Big Sky Co-champions
- Conference: Big Sky Conference
- Record: 21–6 (7–3 Big Sky)
- Head coach: Hank Anderson (16th season);
- Home arena: Kennedy Pavilion

= 1966–67 Gonzaga Bulldogs men's basketball team =

American college basketball season

The 1966–67 Gonzaga Bulldogs men's basketball team represented Gonzaga University during the 1966–67 NCAA University Division basketball season. In the fourth season of the Big Sky Conference, the Bulldogs were led by sixteenth-year head coach Hank Anderson and played their home games on campus at Kennedy Pavilion in Spokane, Washington. They were 21–6 overall and 7–3 in conference play.

Gonzaga repeated as co-champions of the Big Sky, this time with Montana State; the conference did not yet have an automatic berth to the 23-team NCAA tournament, which came the next year. The 14-team National Invitation Tournament (NIT) was not interested in either team, and without a post-season berth on the line, no playoff was held.

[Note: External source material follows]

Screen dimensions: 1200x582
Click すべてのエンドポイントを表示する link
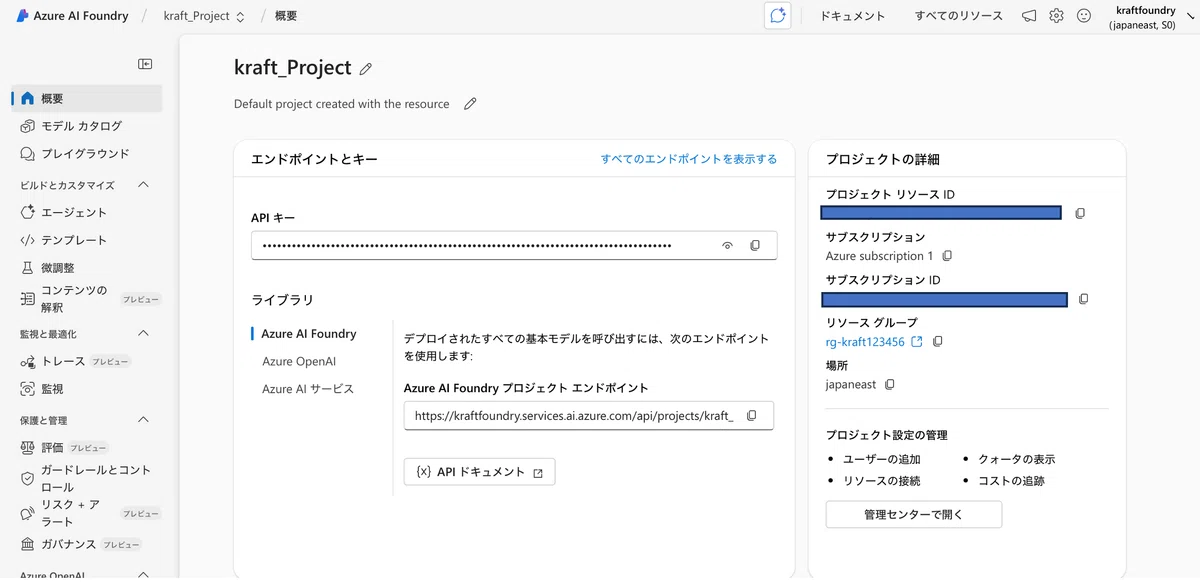click(x=689, y=159)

Senior center Gary Lechman led the Big Sky in points, field goal percentage, and rebounding, while Gonzaga led in the team statistics.

==Schedule==

| Date time, TV | Rank^{#} | Opponent^{#} | Result | Record | Site city, state |
| Nov 25, 1966* |  | St. Martin’s | W 78–60 | 1–0 | Spokane Coliseum |
| Nov 26, 1966* |  | British Columbia | W 89–73 | 2–0 | Spokane Coliseum |
| Dec 1, 1966* |  | at St. Martin’s | W 96–79 | 3–0 |  |
| Dec 2, 1966* |  | at Washington State | L 70–72 | 3–1 |  |
| Dec 9, 1966* |  | at Tennessee State | W 89–74 | 4–1 |  |
| Dec 10, 1966* |  | at Idaho | W 80–66 | 5–1 |  |
| Dec 14, 1966* |  | at Cal Western | W 78–61 | 6–1 |  |
| Dec 15, 1966* |  | at Whitworth | W 76–62 | 7–1 |  |
| Dec 17, 1966* |  | at Eastern Montana | W 93–77 | 8–1 |  |
| Jan 2, 1967* |  | at Portland | W 79–67 | 9–1 |  |
| Jan 6, 1967 |  | at Montana State | W 80–71 | 10–1 |  |
| Jan 7, 1967 |  | at Montana | W 94–73 | 11–1 |  |
| Jan 11, 1967* |  | at Seattle Pacific | W 76–66 | 12–1 |  |
| Jan 14, 1967 |  | at Idaho | L 61–64 | 12–2 |  |
| Jan 20, 1967* |  | at St. Martin’s | W 94–67 | 13–2 |  |
| Jan 21, 1967* |  | at Portland State | W 101–83 | 14–2 |  |
| Feb 2, 1967 |  | at Idaho | W 67–62 | 15–2 |  |
| Feb 4, 1967* |  | at Washington State | L 64–69 | 15–3 |  |
| Feb 10, 1967 |  | at Weber State | L 78–81 | 15–4 |  |
| Feb 11, 1967 |  | at Idaho State | L 80–87 | 15–5 |  |
| Feb 17, 1967 |  | at Montana | W 102–60 | 16–5 |  |
| Feb 18, 1967 |  | at Montana State | W 69–52 | 17–5 |  |
| Feb 22, 1967* |  | at Portland State | L 80–91 | 17–6 |  |
| Feb 25, 1967* |  | at Portland | W 82–62 | 18–6 |  |
| Mar 3, 1967 |  | at Weber State | W 71–67 | 19–6 |  |
| Mar 4, 1967 |  | at Idaho State | W 96–81 | 20–6 |  |
*Non-conference game. ^{#}Rankings from AP Poll. (#) Tournament seedings in parentheses.